Scenario 3: Using Light Engine (On-going)
Application log pipeline architecture for S3
The log pipeline runs the following workflow:
- User uploads logs to an Amazon S3 bucket (Log Bucket).
- An event notification is sent to Amazon SQS using S3 Event Notifications when a new log file is created.
- Amazon SQS initiates AWS Lambda.
- AWS Lambda copies objects from the log bucket to the staging bucket.
- (5. 6. 7.)The Log Processor, AWS Step Functions, processes raw log files stored in the staging bucket in batches. It converts them into Apache Parquet format and automatically partitions all incoming data based on criteria including time and region.
Logs from Syslog Client
Important
- Make sure your Syslog generator/sender's subnet is connected to Centralized Logging with OpenSearch' two private subnets. You need to use VPC Peering Connection or Transit Gateway to connect these VPCs.
- The NLB together with the ECS containers in the architecture diagram will be provisioned only when you create a Syslog ingestion and be automated deleted when there is no Syslog ingestion.
Scenario 1: Using OpenSearch Engine
Application log pipeline architecture for Syslog
The log pipeline runs the following workflow:
- Syslog client (like Rsyslog) send logs to a Network Load Balancer (NLB) in Centralized Logging with OpenSearch's private subnets, and NLB routes to the ECS containers running Syslog servers.

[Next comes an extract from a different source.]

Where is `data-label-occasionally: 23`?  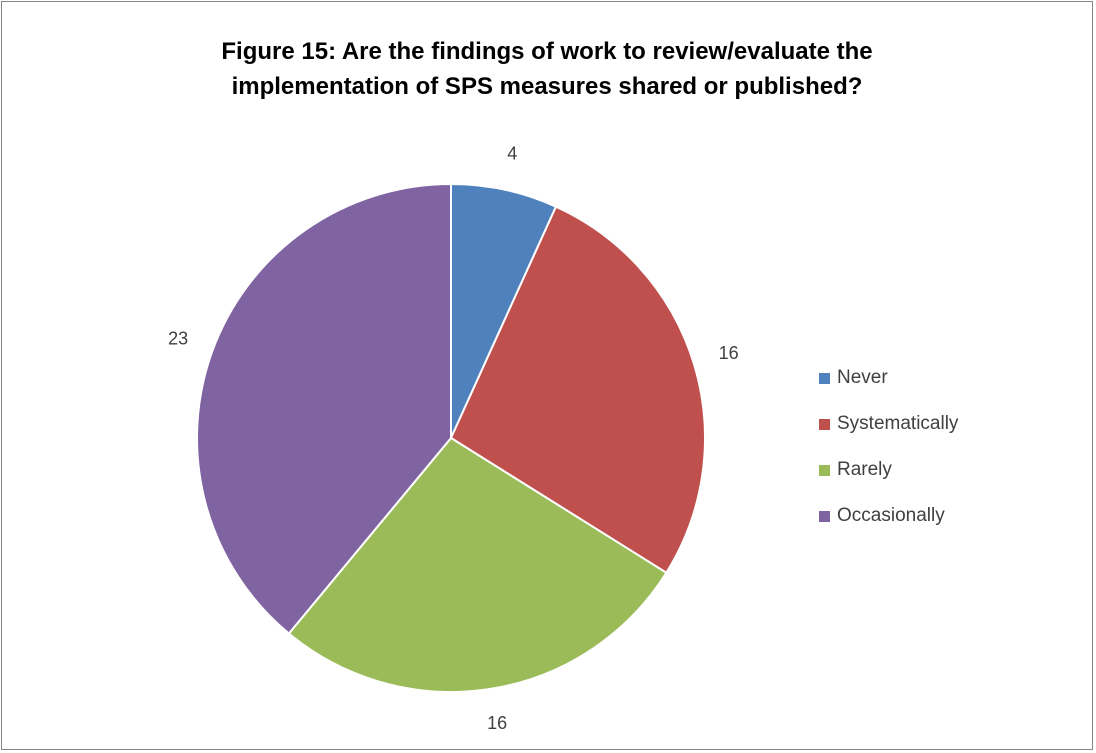
data-label-occasionally: 23 is located at coordinates (178, 338).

- Fluent Bit works as the underlying log agent in the ECS Service to parse logs, and send them to an optional Log Buffer, or ingest into OpenSearch domain directly.
- The Log Buffer triggers the Lambda (Log Processor) to run.
- The log processor reads and processes the log records and ingests the logs into the OpenSearch domain.
- Logs that fail to be processed are exported to an Amazon S3 bucket (Backup Bucket).
Scenario 2: Using Light Engine
Application log pipeline architecture for Syslog
The log pipeline runs the following workflow:
- Syslog client (like Rsyslog) send logs to a Network Load Balancer (NLB) in Centralized Logging with OpenSearch's private subnets, and NLB routes to the ECS containers running Syslog servers.
- Fluent Bit works as the underlying log agent in the ECS Service to parse logs, and send them to an Log Buffer.
- An event notification is sent to Amazon SQS using S3 Event Notifications when a new log file is created.
- Amazon SQS initiates AWS Lambda.
- AWS Lambda copies objects from the log bucket to the staging bucket.
- (6. 7. 8.)The Log Processor, AWS Step Functions, processes raw log files stored in the staging bucket in batches. It converts them into Apache Parquet format and automatically partitions all incoming data based on criteria including time and region.